ENTRIES PROVIDED section start

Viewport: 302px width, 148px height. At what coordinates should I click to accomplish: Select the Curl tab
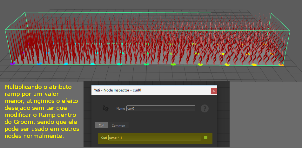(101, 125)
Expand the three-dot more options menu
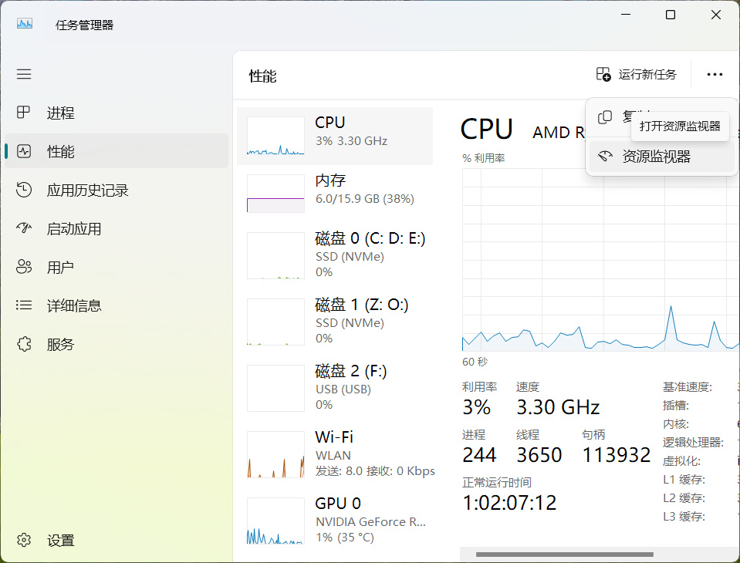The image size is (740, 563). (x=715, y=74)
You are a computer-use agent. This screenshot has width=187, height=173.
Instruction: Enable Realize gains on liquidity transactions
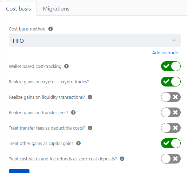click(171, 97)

ENTRIES PROVIDED section end
ENTRIES PROVIDED section start

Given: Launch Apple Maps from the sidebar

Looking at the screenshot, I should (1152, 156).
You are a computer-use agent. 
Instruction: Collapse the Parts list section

ENTRIES PROVIDED section end

ABOUT THIS EXERCISE: Filter by the word "computer": copy every line of the data that holds it.

RESPONSE FOR THIS EXERCISE:
You are a computer-use agent. This screenshot has width=187, height=173.
You are a computer-use agent. 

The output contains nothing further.